Saat ini, pekerjaan yang dilakukan antara lain membersihkan dan mempersiapkan kepala sumur (well head) empat buah sumur minyak blok Cepu itu. "Pembersihan empat buah sumur minyak blok Cepu yang dikerjakan sejak November 2008 rampung akhir minggu pertama Maret ini," kata Manager Development Mobil Cepu Limited (MCL) Arti Soedarsono di Bojonegoro, Selasa (10/3).
Pembersihan empat buah sumur dilakukan secara berurutan dengan mempergunakan walk over rig atau rig mini mulai sumur Banyu Urip (BU) A4, BU A5, BU A1, terakhir BU A3. Pembersihan satu sumur minyak dilakukan selama satu bulan.
Selama melakukan pembersihan, telah dilakukan empat kali pembakaran. Dalam kegiatan ini warga yang ada di sekitar lapangan Banyu Urip tetap bisa melaksanakan kegiatan sehari-hari.

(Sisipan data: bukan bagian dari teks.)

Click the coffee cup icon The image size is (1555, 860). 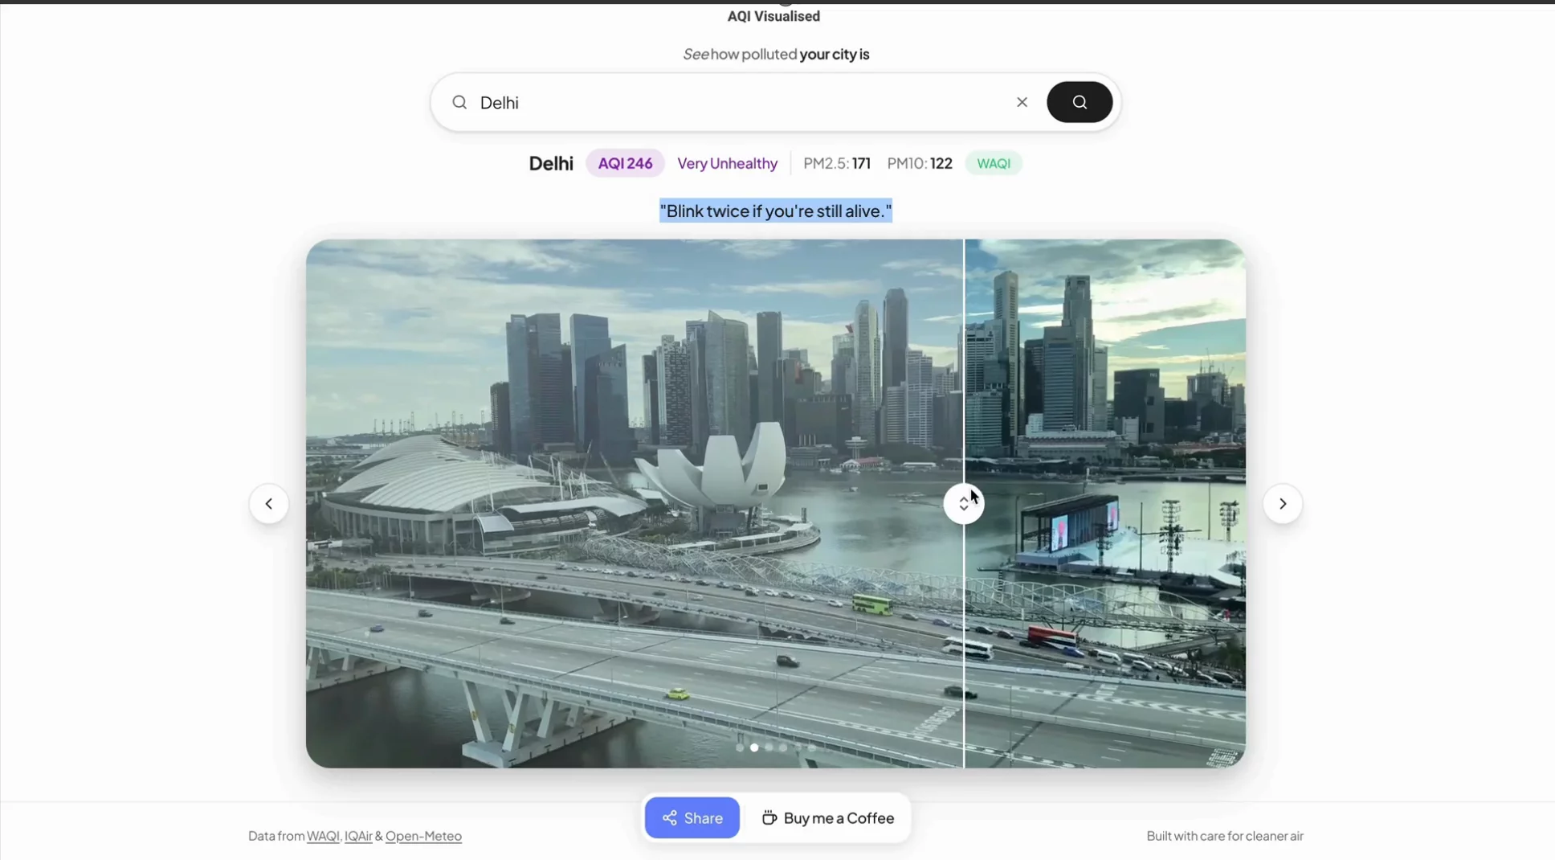click(x=769, y=818)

Selain empat buah sumur minyak itu di lapangan Banyu Urip juga dipersiapkan dua buah sumur injeksi air dan gas.
Arti mengatakan, dengan rampungnya empat buah sumur minyak Banyu Urip, target produksi sumur minyak blok Cepu sebesar 20.000 barrel per hari sudah bisa dilakukan. Tetapi, lanjutnya, pelaksanaannya masih menunggu berbagai persiapan sarana pendukung lainnya, yaitu pipanisasi serta rampungnya pengerjaan pembangunan fasilitas produksi. "Kami targetkan tiga bulan lagi semua fasilitas siap," katanya.
Fasilitas produksi sumur minyak blok Cepu didirikan di Desa Gayam, Kecamatan Kalitidu, dibangun di atas tanah seluas 22 hektar dan pengerjaannya dimulai sejak enam bulan yang lalu.
Arti juga mengatakan, distribusi produksi minyak blok Cepu dilakukan menggunakan truk sejak 10 Desember lalu.